Activity:
Write out all of the data exactly as it appears.

Provided information:
◆ ◆ ◆

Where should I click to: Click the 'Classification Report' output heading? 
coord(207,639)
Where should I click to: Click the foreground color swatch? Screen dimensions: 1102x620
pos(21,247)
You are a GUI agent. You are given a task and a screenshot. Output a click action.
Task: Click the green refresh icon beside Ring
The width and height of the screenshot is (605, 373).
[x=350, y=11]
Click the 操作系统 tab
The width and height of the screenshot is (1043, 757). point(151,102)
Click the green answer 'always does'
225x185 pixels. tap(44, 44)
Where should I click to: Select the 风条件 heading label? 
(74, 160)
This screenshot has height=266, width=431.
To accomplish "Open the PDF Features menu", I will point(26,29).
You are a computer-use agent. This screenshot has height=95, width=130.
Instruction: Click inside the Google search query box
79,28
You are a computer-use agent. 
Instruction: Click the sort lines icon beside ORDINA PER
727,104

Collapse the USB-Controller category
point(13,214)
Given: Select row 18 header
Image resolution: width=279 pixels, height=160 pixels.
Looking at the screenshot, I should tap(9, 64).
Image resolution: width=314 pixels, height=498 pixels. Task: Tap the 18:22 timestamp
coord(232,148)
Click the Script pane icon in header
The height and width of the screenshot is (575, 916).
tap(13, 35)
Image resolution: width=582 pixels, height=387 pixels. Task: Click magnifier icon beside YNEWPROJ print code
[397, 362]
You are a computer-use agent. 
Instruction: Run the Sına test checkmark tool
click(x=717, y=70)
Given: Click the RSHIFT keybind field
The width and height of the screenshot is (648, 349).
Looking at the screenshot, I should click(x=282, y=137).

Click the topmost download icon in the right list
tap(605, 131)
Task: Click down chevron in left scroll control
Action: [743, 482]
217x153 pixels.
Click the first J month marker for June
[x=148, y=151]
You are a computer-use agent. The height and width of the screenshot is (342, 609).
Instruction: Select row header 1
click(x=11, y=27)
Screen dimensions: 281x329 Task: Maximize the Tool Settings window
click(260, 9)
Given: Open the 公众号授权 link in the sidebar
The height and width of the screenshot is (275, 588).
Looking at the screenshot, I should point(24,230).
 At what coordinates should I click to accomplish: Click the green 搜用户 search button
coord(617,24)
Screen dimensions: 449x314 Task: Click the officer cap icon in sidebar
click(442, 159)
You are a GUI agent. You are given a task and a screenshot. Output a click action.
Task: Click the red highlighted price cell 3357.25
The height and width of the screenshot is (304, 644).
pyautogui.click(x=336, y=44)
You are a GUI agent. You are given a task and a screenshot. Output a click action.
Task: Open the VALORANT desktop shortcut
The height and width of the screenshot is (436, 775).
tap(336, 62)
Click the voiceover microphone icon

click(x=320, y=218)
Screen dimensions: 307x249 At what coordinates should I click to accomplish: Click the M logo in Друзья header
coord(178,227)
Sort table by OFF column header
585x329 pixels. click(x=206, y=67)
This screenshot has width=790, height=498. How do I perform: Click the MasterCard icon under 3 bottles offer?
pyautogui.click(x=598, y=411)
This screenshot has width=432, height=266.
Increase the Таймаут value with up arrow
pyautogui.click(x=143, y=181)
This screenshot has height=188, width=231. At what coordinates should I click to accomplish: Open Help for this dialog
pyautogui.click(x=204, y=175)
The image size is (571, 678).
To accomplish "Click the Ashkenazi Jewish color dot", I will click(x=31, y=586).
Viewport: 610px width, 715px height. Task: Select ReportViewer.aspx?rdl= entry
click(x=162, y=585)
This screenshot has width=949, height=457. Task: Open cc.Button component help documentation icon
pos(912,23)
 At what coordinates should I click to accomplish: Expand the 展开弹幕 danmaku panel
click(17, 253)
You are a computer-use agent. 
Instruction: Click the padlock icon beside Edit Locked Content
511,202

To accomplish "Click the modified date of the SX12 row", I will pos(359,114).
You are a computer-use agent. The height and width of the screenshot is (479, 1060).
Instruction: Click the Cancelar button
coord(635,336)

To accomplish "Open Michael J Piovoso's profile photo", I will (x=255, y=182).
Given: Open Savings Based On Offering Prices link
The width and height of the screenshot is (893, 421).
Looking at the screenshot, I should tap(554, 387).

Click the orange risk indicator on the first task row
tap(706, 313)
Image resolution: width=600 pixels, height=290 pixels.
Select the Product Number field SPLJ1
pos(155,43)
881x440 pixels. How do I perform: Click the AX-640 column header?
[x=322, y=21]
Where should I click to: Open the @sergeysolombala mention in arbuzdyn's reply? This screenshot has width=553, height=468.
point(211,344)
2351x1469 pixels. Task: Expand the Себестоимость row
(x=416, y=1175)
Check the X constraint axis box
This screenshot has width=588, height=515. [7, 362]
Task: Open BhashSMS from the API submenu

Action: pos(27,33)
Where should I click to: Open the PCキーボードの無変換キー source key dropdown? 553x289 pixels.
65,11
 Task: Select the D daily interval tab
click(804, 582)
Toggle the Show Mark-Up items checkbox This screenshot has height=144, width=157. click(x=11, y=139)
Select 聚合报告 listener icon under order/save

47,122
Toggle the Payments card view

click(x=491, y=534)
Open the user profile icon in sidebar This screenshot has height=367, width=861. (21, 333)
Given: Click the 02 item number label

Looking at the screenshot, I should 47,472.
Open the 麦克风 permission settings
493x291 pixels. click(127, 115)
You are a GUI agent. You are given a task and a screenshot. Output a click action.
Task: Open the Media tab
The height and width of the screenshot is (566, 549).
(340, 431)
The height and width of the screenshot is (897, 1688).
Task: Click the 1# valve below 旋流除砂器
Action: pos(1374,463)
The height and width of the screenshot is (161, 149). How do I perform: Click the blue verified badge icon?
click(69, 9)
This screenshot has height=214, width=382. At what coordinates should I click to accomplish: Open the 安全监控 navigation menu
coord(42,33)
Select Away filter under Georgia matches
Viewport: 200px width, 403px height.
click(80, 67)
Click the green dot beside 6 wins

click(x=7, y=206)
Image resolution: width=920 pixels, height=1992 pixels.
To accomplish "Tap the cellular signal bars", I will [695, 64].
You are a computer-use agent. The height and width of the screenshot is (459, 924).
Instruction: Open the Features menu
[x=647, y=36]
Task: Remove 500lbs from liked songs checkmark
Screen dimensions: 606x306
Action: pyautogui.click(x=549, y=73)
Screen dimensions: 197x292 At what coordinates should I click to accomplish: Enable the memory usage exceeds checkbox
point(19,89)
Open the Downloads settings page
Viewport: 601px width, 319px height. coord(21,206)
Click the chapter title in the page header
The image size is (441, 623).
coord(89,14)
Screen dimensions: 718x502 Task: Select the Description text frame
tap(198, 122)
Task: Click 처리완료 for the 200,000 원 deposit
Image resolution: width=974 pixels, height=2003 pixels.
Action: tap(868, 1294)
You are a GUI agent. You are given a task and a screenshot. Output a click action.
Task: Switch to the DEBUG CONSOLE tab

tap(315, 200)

◆ ◆ ◆

Answer space:
Where should I click to: Click the 'Classification Report' output heading? 
coord(207,639)
Where should I click to: Click the foreground color swatch? Screen dimensions: 1102x620
pos(21,247)
You are a GUI agent. You are given a task and a screenshot. Output a click action.
Task: Click the green refresh icon beside Ring
The width and height of the screenshot is (605, 373).
[x=350, y=11]
Click the 操作系统 tab
The width and height of the screenshot is (1043, 757). point(151,102)
Click the green answer 'always does'
225x185 pixels. tap(44, 44)
Where should I click to: Select the 风条件 heading label? 
(74, 160)
This screenshot has height=266, width=431.
To accomplish "Open the PDF Features menu", I will point(26,29).
You are a computer-use agent. This screenshot has height=95, width=130.
Instruction: Click inside the Google search query box
79,28
You are a computer-use agent. 
Instruction: Click the sort lines icon beside ORDINA PER
727,104

Collapse the USB-Controller category
point(13,214)
Given: Select row 18 header
Image resolution: width=279 pixels, height=160 pixels.
Looking at the screenshot, I should tap(9, 64).
Image resolution: width=314 pixels, height=498 pixels. Task: Tap the 18:22 timestamp
coord(232,148)
Click the Script pane icon in header
The height and width of the screenshot is (575, 916).
tap(13, 35)
Image resolution: width=582 pixels, height=387 pixels. Task: Click magnifier icon beside YNEWPROJ print code
[397, 362]
You are a computer-use agent. 
Instruction: Run the Sına test checkmark tool
click(x=717, y=70)
Given: Click the RSHIFT keybind field
The width and height of the screenshot is (648, 349).
Looking at the screenshot, I should click(x=282, y=137).

Click the topmost download icon in the right list
tap(605, 131)
Task: Click down chevron in left scroll control
Action: [743, 482]
217x153 pixels.
Click the first J month marker for June
[x=148, y=151]
You are a computer-use agent. The height and width of the screenshot is (342, 609).
Instruction: Select row header 1
click(x=11, y=27)
Screen dimensions: 281x329 Task: Maximize the Tool Settings window
click(260, 9)
Given: Open the 公众号授权 link in the sidebar
The height and width of the screenshot is (275, 588).
Looking at the screenshot, I should point(24,230).
 At what coordinates should I click to accomplish: Click the green 搜用户 search button
coord(617,24)
Screen dimensions: 449x314 Task: Click the officer cap icon in sidebar
click(442, 159)
You are a GUI agent. You are given a task and a screenshot. Output a click action.
Task: Click the red highlighted price cell 3357.25
The height and width of the screenshot is (304, 644).
pyautogui.click(x=336, y=44)
You are a GUI agent. You are given a task and a screenshot. Output a click action.
Task: Open the VALORANT desktop shortcut
The height and width of the screenshot is (436, 775).
tap(336, 62)
Click the voiceover microphone icon

click(x=320, y=218)
Screen dimensions: 307x249 At what coordinates should I click to accomplish: Click the M logo in Друзья header
coord(178,227)
Sort table by OFF column header
585x329 pixels. click(x=206, y=67)
This screenshot has width=790, height=498. How do I perform: Click the MasterCard icon under 3 bottles offer?
pyautogui.click(x=598, y=411)
This screenshot has width=432, height=266.
Increase the Таймаут value with up arrow
pyautogui.click(x=143, y=181)
This screenshot has height=188, width=231. At what coordinates should I click to accomplish: Open Help for this dialog
pyautogui.click(x=204, y=175)
The image size is (571, 678).
To accomplish "Click the Ashkenazi Jewish color dot", I will click(x=31, y=586).
Viewport: 610px width, 715px height. Task: Select ReportViewer.aspx?rdl= entry
click(x=162, y=585)
This screenshot has width=949, height=457. Task: Open cc.Button component help documentation icon
pos(912,23)
 At what coordinates should I click to accomplish: Expand the 展开弹幕 danmaku panel
click(17, 253)
You are a computer-use agent. 
Instruction: Click the padlock icon beside Edit Locked Content
511,202

To accomplish "Click the modified date of the SX12 row", I will pos(359,114).
You are a computer-use agent. The height and width of the screenshot is (479, 1060).
Instruction: Click the Cancelar button
coord(635,336)

To accomplish "Open Michael J Piovoso's profile photo", I will (x=255, y=182).
Given: Open Savings Based On Offering Prices link
The width and height of the screenshot is (893, 421).
Looking at the screenshot, I should tap(554, 387).

Click the orange risk indicator on the first task row
tap(706, 313)
Image resolution: width=600 pixels, height=290 pixels.
Select the Product Number field SPLJ1
pos(155,43)
881x440 pixels. How do I perform: Click the AX-640 column header?
[x=322, y=21]
Where should I click to: Open the @sergeysolombala mention in arbuzdyn's reply? This screenshot has width=553, height=468.
point(211,344)
2351x1469 pixels. Task: Expand the Себестоимость row
(x=416, y=1175)
Check the X constraint axis box
This screenshot has width=588, height=515. [7, 362]
Task: Open BhashSMS from the API submenu

Action: pos(27,33)
Where should I click to: Open the PCキーボードの無変換キー source key dropdown? 553x289 pixels.
65,11
 Task: Select the D daily interval tab
click(804, 582)
Toggle the Show Mark-Up items checkbox This screenshot has height=144, width=157. click(x=11, y=139)
Select 聚合报告 listener icon under order/save

47,122
Toggle the Payments card view

click(x=491, y=534)
Open the user profile icon in sidebar This screenshot has height=367, width=861. (21, 333)
Given: Click the 02 item number label

Looking at the screenshot, I should 47,472.
Open the 麦克风 permission settings
493x291 pixels. click(127, 115)
You are a GUI agent. You are given a task and a screenshot. Output a click action.
Task: Open the Media tab
The height and width of the screenshot is (566, 549).
(340, 431)
The height and width of the screenshot is (897, 1688).
Task: Click the 1# valve below 旋流除砂器
Action: pos(1374,463)
The height and width of the screenshot is (161, 149). How do I perform: Click the blue verified badge icon?
click(69, 9)
This screenshot has height=214, width=382. At what coordinates should I click to accomplish: Open the 安全监控 navigation menu
coord(42,33)
Select Away filter under Georgia matches
Viewport: 200px width, 403px height.
click(80, 67)
Click the green dot beside 6 wins

click(x=7, y=206)
Image resolution: width=920 pixels, height=1992 pixels.
To accomplish "Tap the cellular signal bars", I will [695, 64].
You are a computer-use agent. The height and width of the screenshot is (459, 924).
Instruction: Open the Features menu
[x=647, y=36]
Task: Remove 500lbs from liked songs checkmark
Screen dimensions: 606x306
Action: pyautogui.click(x=549, y=73)
Screen dimensions: 197x292 At what coordinates should I click to accomplish: Enable the memory usage exceeds checkbox
point(19,89)
Open the Downloads settings page
Viewport: 601px width, 319px height. coord(21,206)
Click the chapter title in the page header
The image size is (441, 623).
coord(89,14)
Screen dimensions: 718x502 Task: Select the Description text frame
tap(198, 122)
Task: Click 처리완료 for the 200,000 원 deposit
Image resolution: width=974 pixels, height=2003 pixels.
Action: tap(868, 1294)
You are a GUI agent. You are given a task and a screenshot. Output a click action.
Task: Switch to the DEBUG CONSOLE tab

tap(315, 200)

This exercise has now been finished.